Copy out every one of the entries below word for word, from the first line to the last.

==== Supplied data

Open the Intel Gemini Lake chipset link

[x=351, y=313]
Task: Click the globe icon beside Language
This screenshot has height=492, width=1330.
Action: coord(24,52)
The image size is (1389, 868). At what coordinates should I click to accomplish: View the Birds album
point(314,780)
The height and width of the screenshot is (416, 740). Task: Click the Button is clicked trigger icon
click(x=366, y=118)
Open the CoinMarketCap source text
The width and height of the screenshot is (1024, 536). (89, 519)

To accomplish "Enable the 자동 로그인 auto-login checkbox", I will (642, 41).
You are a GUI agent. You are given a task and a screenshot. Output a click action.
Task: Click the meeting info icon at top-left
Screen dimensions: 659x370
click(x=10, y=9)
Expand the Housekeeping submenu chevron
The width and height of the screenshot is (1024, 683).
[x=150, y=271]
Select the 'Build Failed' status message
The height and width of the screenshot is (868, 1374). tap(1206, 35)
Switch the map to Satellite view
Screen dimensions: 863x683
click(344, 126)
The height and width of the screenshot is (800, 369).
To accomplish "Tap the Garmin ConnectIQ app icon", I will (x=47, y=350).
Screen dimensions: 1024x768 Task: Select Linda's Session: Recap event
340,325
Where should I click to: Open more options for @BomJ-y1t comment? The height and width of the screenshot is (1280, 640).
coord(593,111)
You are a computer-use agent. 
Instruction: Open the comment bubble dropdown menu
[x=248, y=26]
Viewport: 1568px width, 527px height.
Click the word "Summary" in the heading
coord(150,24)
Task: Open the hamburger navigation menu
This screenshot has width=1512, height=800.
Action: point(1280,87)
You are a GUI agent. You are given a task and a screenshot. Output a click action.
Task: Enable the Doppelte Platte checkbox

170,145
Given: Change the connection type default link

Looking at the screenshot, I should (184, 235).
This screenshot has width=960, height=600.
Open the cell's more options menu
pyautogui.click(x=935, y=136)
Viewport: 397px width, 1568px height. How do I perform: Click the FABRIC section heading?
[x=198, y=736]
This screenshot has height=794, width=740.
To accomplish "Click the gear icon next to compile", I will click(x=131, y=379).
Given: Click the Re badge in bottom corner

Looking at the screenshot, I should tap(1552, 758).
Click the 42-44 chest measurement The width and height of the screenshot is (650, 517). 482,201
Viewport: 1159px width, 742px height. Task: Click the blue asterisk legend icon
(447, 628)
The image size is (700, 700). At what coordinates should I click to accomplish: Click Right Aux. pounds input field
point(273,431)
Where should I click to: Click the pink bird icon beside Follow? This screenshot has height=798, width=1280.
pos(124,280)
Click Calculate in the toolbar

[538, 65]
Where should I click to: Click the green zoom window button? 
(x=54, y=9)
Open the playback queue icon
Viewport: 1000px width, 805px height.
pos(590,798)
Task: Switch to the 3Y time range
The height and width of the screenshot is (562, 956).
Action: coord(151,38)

========

Result of this task:
Open the Intel Gemini Lake chipset link

[x=351, y=313]
Task: Click the globe icon beside Language
This screenshot has height=492, width=1330.
Action: coord(24,52)
The image size is (1389, 868). At what coordinates should I click to accomplish: View the Birds album
point(314,780)
The height and width of the screenshot is (416, 740). Task: Click the Button is clicked trigger icon
click(x=366, y=118)
Open the CoinMarketCap source text
The width and height of the screenshot is (1024, 536). (89, 519)

To accomplish "Enable the 자동 로그인 auto-login checkbox", I will (642, 41).
You are a GUI agent. You are given a task and a screenshot. Output a click action.
Task: Click the meeting info icon at top-left
Screen dimensions: 659x370
click(x=10, y=9)
Expand the Housekeeping submenu chevron
The width and height of the screenshot is (1024, 683).
[x=150, y=271]
Select the 'Build Failed' status message
The height and width of the screenshot is (868, 1374). tap(1206, 35)
Switch the map to Satellite view
Screen dimensions: 863x683
click(344, 126)
The height and width of the screenshot is (800, 369).
To accomplish "Tap the Garmin ConnectIQ app icon", I will (x=47, y=350).
Screen dimensions: 1024x768 Task: Select Linda's Session: Recap event
340,325
Where should I click to: Open more options for @BomJ-y1t comment? The height and width of the screenshot is (1280, 640).
coord(593,111)
You are a computer-use agent. 
Instruction: Open the comment bubble dropdown menu
[x=248, y=26]
Viewport: 1568px width, 527px height.
Click the word "Summary" in the heading
coord(150,24)
Task: Open the hamburger navigation menu
This screenshot has width=1512, height=800.
Action: point(1280,87)
You are a GUI agent. You are given a task and a screenshot. Output a click action.
Task: Enable the Doppelte Platte checkbox

170,145
Given: Change the connection type default link

Looking at the screenshot, I should (184, 235).
This screenshot has width=960, height=600.
Open the cell's more options menu
pyautogui.click(x=935, y=136)
Viewport: 397px width, 1568px height. How do I perform: Click the FABRIC section heading?
[x=198, y=736]
This screenshot has height=794, width=740.
To accomplish "Click the gear icon next to compile", I will click(x=131, y=379).
Given: Click the Re badge in bottom corner

Looking at the screenshot, I should tap(1552, 758).
Click the 42-44 chest measurement The width and height of the screenshot is (650, 517). 482,201
Viewport: 1159px width, 742px height. Task: Click the blue asterisk legend icon
(447, 628)
The image size is (700, 700). At what coordinates should I click to accomplish: Click Right Aux. pounds input field
point(273,431)
Where should I click to: Click the pink bird icon beside Follow? This screenshot has height=798, width=1280.
pos(124,280)
Click Calculate in the toolbar

[538, 65]
Where should I click to: Click the green zoom window button? 
(x=54, y=9)
Open the playback queue icon
Viewport: 1000px width, 805px height.
pos(590,798)
Task: Switch to the 3Y time range
The height and width of the screenshot is (562, 956).
Action: coord(151,38)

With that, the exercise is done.